Allerdings sind die Zugänglichkeit einer nur passiven Website als solche und der Umstand, dass sich der Verbraucher des Angebots einer Dienstleistung oder der Möglichkeit, Waren zu kaufen, durch eine solche in seinem Mitgliedstaat zugängliche Website bewusst wird, nicht ausreichend, um den Kompetenztatbestand zu erfüllen (vgl. BGHZ 167, 83, 90 Rn. 28; BR-Drucks. 543/99, S. 16; Kropholler aaO, Rn. 23-25; MünchKommZPO/Gottwald, 3. Aufl. 2008, Art. 15 EuGVVO, Rn. 5; Hk-ZPO/Dörner, 2. Aufl. 2007, Art. 15 EuGVVO, Rn. 16; Geimer/Schütze, Europäisches Zivilverfahrensrecht, 2. Aufl. 2004, Art. 15 EuGVVO, Rn. 38; Nagel/Gottwald, Internationales Zivilprozessrecht, 6. Aufl. 2007, § 3 Rn. 115; Hausmann EuLF 2000, 40, 45; a.A. Baumbach/Lauterbach, ZPO, 66. Aufl. 2008, Art. 15 EuGVVO Rn. 4). So heißt es auch in der zu Art. 15 EuGVVO abgegebenen gemeinsamen Erklärung des Rates und der Kommission (abgedruckt in IPRax 2001, 259, 261) ausdrücklich: „… In diesem Zusammenhang betonen der Rat und die Kommission, dass die Zugänglichkeit einer Website allein nicht ausreicht, um die Anwendbarkeit von Art. 15 zu begründen; vielmehr ist erforderlich, dass diese Website auch zum Vertragsschluss im Fernabsatz auffordert, und dass tatsächlich ein Vertragsschluss im Fernabsatz erfolgt ist, mit welchem Mittel auch immer …“.

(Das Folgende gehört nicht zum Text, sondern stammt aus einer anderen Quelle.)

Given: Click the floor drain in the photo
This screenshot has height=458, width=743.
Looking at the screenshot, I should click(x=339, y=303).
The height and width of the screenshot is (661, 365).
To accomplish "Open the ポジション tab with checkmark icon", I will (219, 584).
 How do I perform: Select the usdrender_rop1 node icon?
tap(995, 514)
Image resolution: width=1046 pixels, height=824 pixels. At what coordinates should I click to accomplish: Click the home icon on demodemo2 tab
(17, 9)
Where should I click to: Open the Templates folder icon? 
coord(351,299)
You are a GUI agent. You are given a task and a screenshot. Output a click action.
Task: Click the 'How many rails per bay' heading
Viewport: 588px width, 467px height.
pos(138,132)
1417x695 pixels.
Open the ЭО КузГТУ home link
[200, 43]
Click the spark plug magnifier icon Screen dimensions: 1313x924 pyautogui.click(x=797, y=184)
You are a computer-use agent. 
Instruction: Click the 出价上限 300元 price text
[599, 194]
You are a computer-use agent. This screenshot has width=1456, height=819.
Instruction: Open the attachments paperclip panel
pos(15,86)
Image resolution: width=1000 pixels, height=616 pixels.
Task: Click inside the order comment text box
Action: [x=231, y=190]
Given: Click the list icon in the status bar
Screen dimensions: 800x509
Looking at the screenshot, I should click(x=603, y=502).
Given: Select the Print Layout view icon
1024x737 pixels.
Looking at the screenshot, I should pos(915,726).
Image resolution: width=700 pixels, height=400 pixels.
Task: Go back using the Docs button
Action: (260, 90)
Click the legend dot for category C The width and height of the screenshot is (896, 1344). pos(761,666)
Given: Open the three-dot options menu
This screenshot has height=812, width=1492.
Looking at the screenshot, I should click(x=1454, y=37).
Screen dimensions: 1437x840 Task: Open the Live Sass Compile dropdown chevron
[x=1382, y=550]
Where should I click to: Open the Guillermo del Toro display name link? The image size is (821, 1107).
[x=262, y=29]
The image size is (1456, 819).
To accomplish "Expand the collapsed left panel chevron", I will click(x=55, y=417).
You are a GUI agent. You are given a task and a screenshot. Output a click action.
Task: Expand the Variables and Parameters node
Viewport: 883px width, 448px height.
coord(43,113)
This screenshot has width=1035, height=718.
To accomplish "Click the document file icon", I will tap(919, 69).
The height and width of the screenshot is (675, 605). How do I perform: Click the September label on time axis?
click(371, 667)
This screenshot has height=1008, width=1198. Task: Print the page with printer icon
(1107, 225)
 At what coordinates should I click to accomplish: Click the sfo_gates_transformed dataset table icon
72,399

Im Streitfall hat der Beklagte keine eigene Website unterhalten, sondern seine Kontaktadresse wird lediglich durch Dritte auf deren Homepage als Serviceleistung für die eigenen Kunden bzw. Staatsangehörigen mitgeteilt. Auch wenn er auf der Internetseite der deutschen Botschaft in Athen als deutschsprachiger, im Amtsbezirk der Botschaft niedergelassener Rechtsanwalt verzeichnet ist, auf der Internetseite des „immobilien-k.“ sowie auf der Homepage von drei deutschen Rechtsschutzversicherern aufgeführt ist, und die Annahme nahe liegt, dass seine Erwähnung jedenfalls auf der Homepage der deutschen Botschaft nicht ohne seine Kenntnis und Zustimmung erfolgt ist, bleibt diese Fallgestaltung noch hinter der des Unterhaltens einer (eigenen) passiven Website zurück.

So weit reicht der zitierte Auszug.